Don't ask if you don't want me to tell

Thursday, April 01, 2010

Question

Your response to last week's column on herpes made me want to wrap myself in three layers of Saran Wrap and resign myself to macramé. Holy fuck!

It's bad enough that I feel like a complete virgin when considering multiple partners after so many years of monogamy. Now I have this whole bunch of new skills to learn. And how is all of this not going to feel like kissing in a space suit, in space? Visions of awkwardness and humiliation now plague me, thank you very much.

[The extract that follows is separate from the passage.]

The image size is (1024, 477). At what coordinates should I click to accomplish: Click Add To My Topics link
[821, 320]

Here's a question: my previous partner and I were in a relationship for several years. One night, we had this wicked little foursome. We had a great time, but even though it was her idea to begin with, my partner got super-nervous. She had two restless, fear-filled nights and then woke up with a moustache of sores! We had been in all the same nooks and crannies, yet she had this ridiculous outbreak and I never did. Even after the moustache incident, long after the sores went away, we still had a great sex life. She didn't remember ever having a cold sore before, and, as far as I know, hasn't had one since. I've tried to get tested, but since I've never had a sore in my life, no doctors will bother with me. Correction: Mom says I had a cold sore when I was a little kid, but that was over 30 years ago.

So what's the deal? My feeling is that she didn't catch it that night, but that her nervousness caused the flare-up. Still, why am I not a viral culture myself? And how can I ever know if I have herpes if I haven't had a sore in at least 30 years, possibly my life? (Mom's memory can play tricks on her.)

Flustered Fifi

Answer

Are you sure you're ready to handle a non-​monogamous relationship? Because here's one of the primary tenets: don't flip out on someone when you ask them to tell you the truth and they do.

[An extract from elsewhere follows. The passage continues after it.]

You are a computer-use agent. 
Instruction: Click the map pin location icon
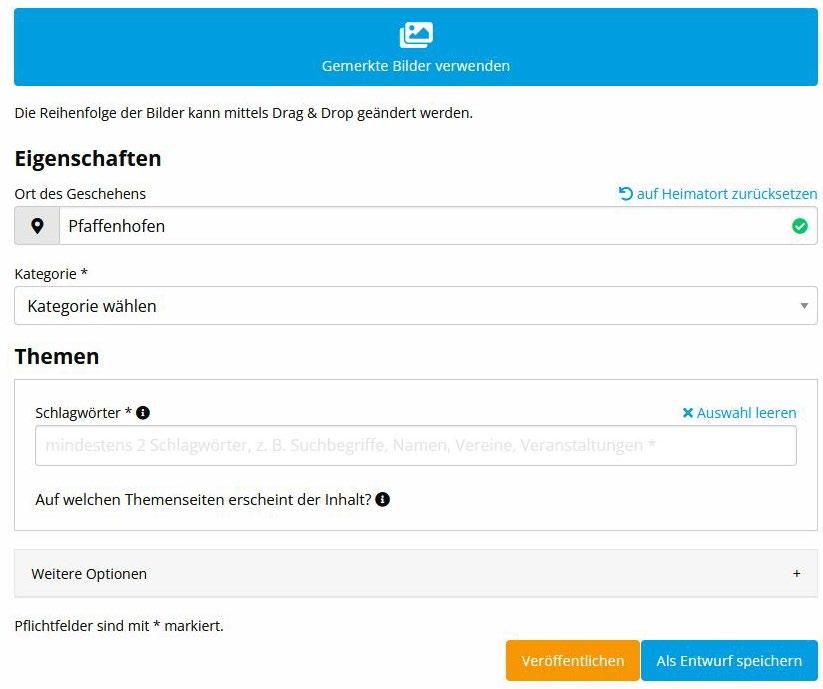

Lyba Spring of Toronto Public Health again: "Fifi wants you to make a diagnosis, Sasha. Exactly. I can't either. Was it a moustache of cold sores? Is Fifi immune? I can tell her this: 'nervousness' does not cause an outbreak in a person with no history of herpes. Stress can certainly provoke an outbreak in a person already infected. In terms of immunity, if a person has the type 2 infection, it's highly unlikely he or she will ever get type 1. But if the person has type 1, he or she can certainly get type 2 and then have both types recurring.

"I can also tell her this, which I picked up from a Web conference: During the first six months of infection, shedding can occur during 20 to 40 per cent of days; with longer-term infection, shedding may occur during 5 to 20 per cent of days. It is the shedding of virus -- and particularly asymptomatic viral shedding -- that is responsible for the transmission of genital herpes.

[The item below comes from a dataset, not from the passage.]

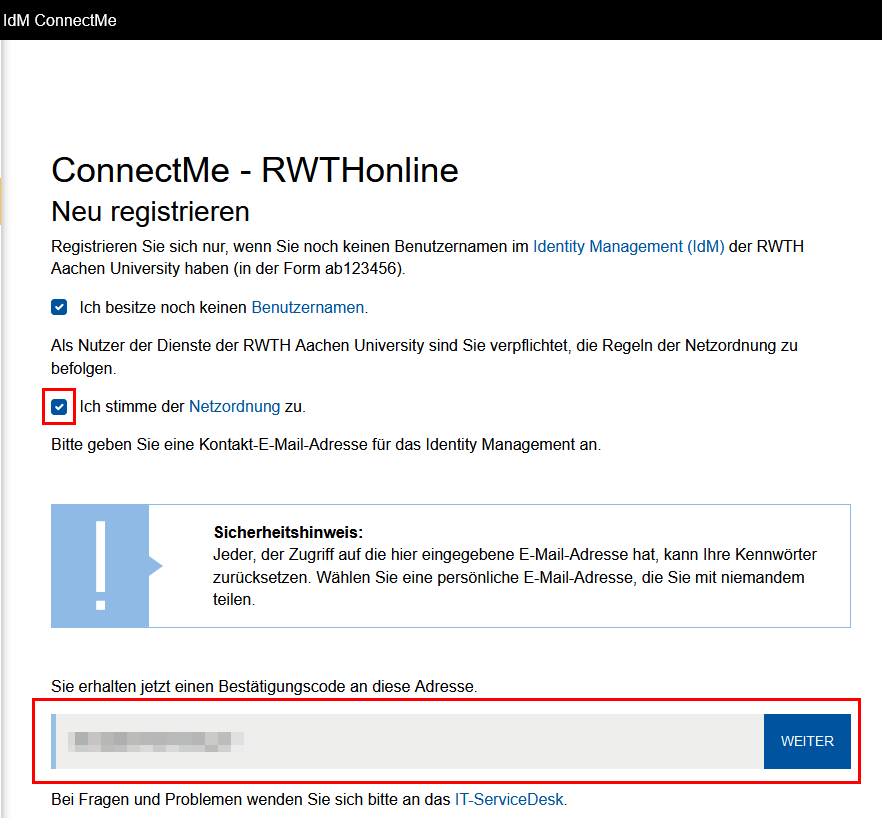
Task: Click inside the Bestätigungscode address box
Action: click(400, 741)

"Asymptomatic viral shedding is the presence of virus in the absence of clinical signs or symptoms. Up to 70 per cent of new infections can be attributed to asymptomatic shedding. Asymptomatic shedding occurs in virtually all HSV-2-infected patients, and shedding rates cannot be predicted on the basis of age, sex or reported history of outbreaks.

"Shedding of virus can occur from multiple genital sites, and 50 per cent of asymptomatic shedding events occur more than seven days before or after a clinical outbreak. And although viral shedding tends to diminish over the course of infection, the rate of decay is measured in years, and the potential of transmission persists. What this means is that the more partners Fifi (or anyone) has, the higher the risk of infection. Most people don't know they have it. Most transmission happens in the absence of a sore." Allergies to vaginal secretions have been reported, but they are rare. It's possible that your ex-girlfriend got a mild form of eczema that was aggravated by moisture and friction. A dermatologist could have assessed that.

And Fifi, if you don't want the truth, then quit asking for it. Seriously.